*What is being asked*
Say how many lines in the material below include "Open". The answer is the number alone.

+++ Data shown

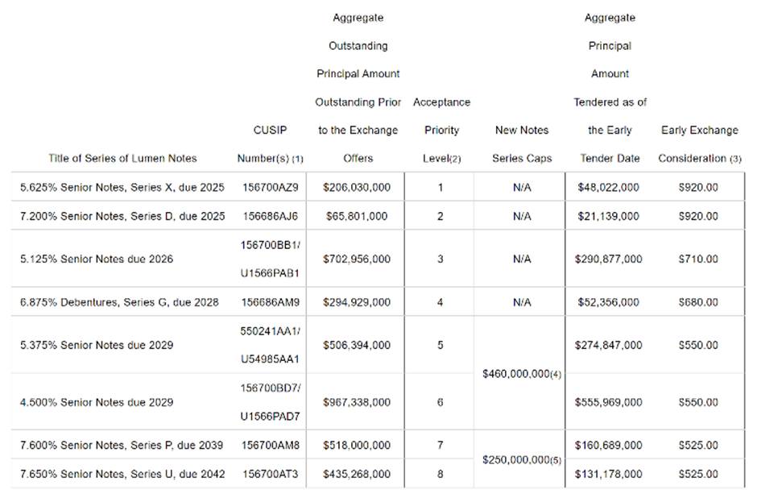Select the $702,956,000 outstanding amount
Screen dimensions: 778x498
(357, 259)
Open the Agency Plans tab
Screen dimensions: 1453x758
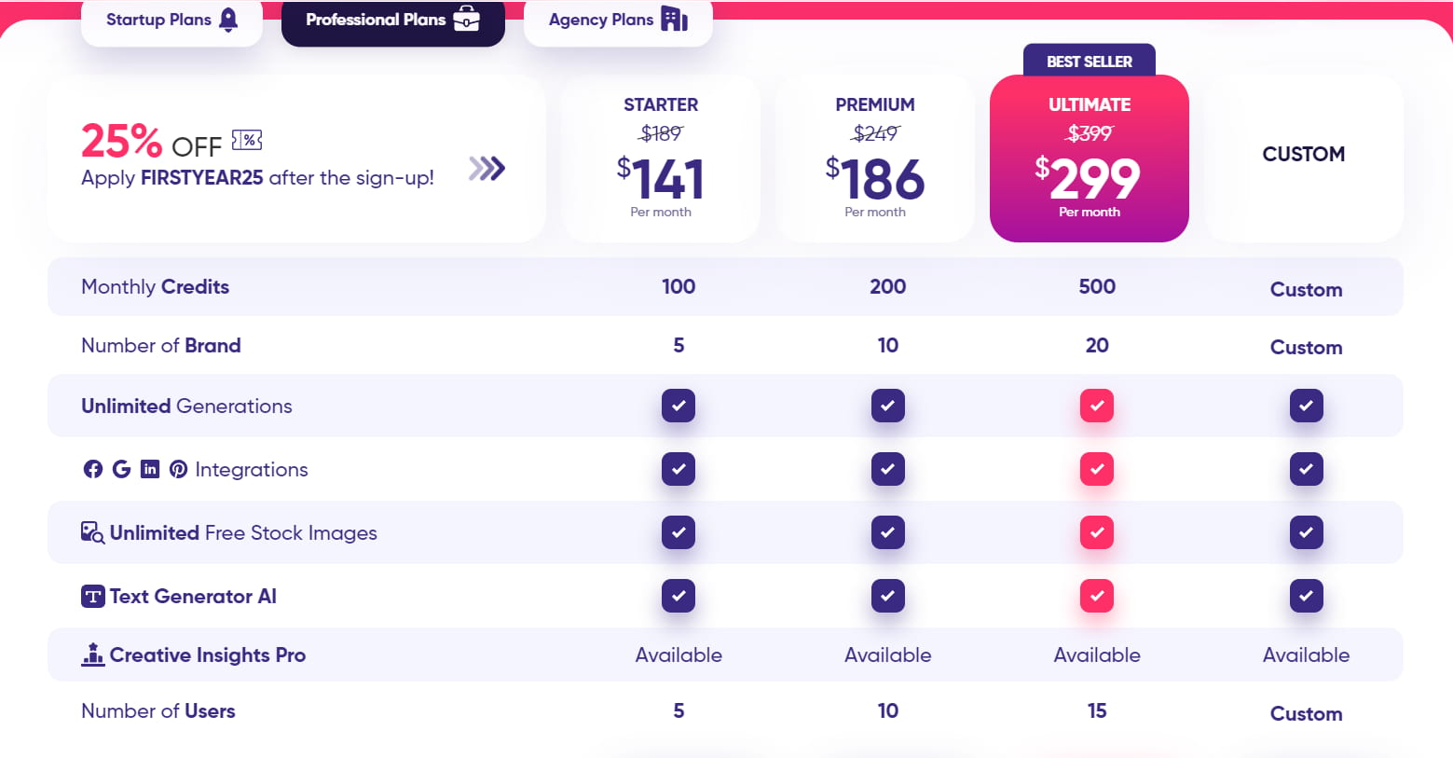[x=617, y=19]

++++++
+++ Data shown

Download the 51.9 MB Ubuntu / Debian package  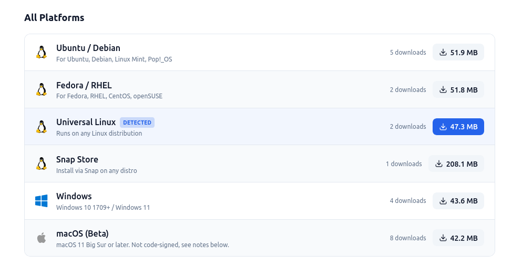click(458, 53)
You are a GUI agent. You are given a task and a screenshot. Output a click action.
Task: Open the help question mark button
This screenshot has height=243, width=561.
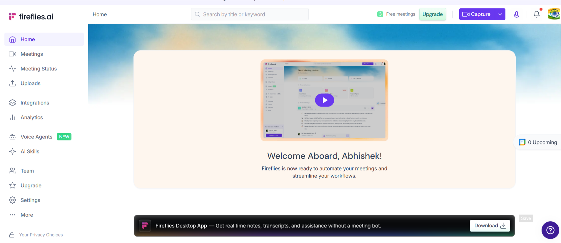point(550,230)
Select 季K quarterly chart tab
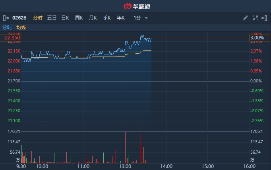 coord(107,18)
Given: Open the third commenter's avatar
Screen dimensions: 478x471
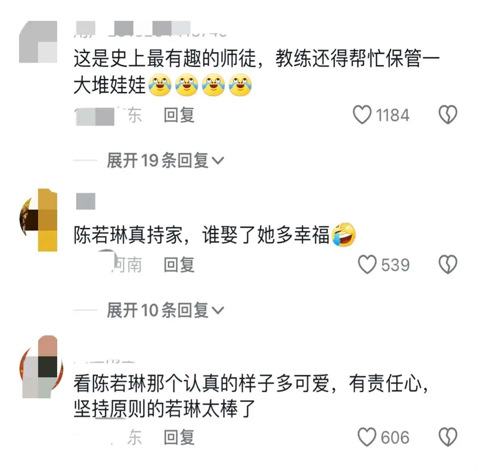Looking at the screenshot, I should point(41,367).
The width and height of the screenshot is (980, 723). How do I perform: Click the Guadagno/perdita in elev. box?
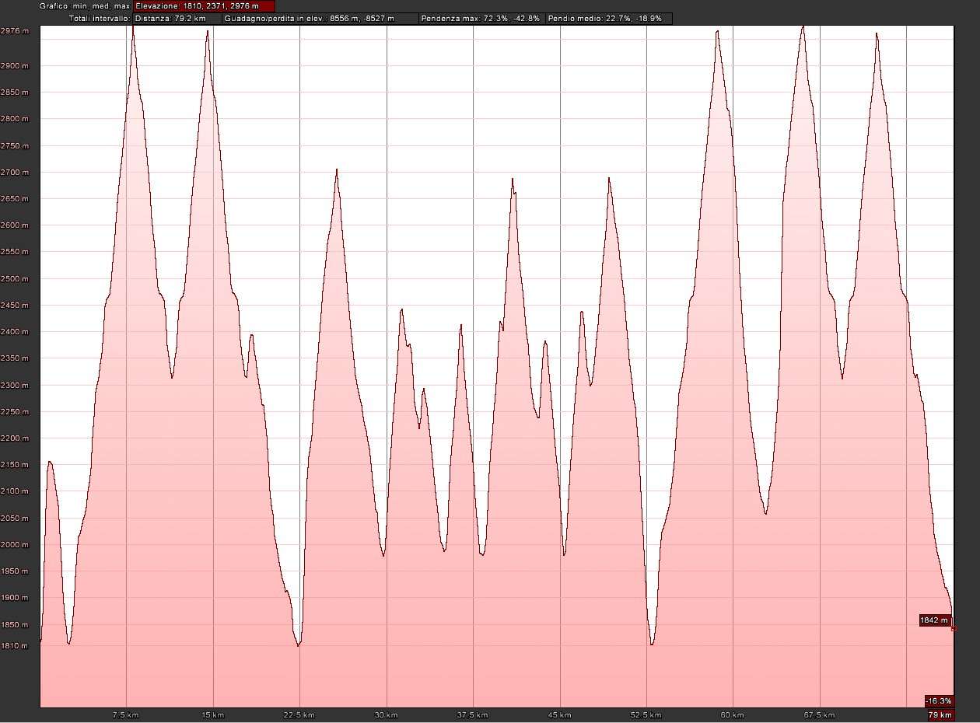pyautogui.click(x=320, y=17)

++++++

*Exercise output*
3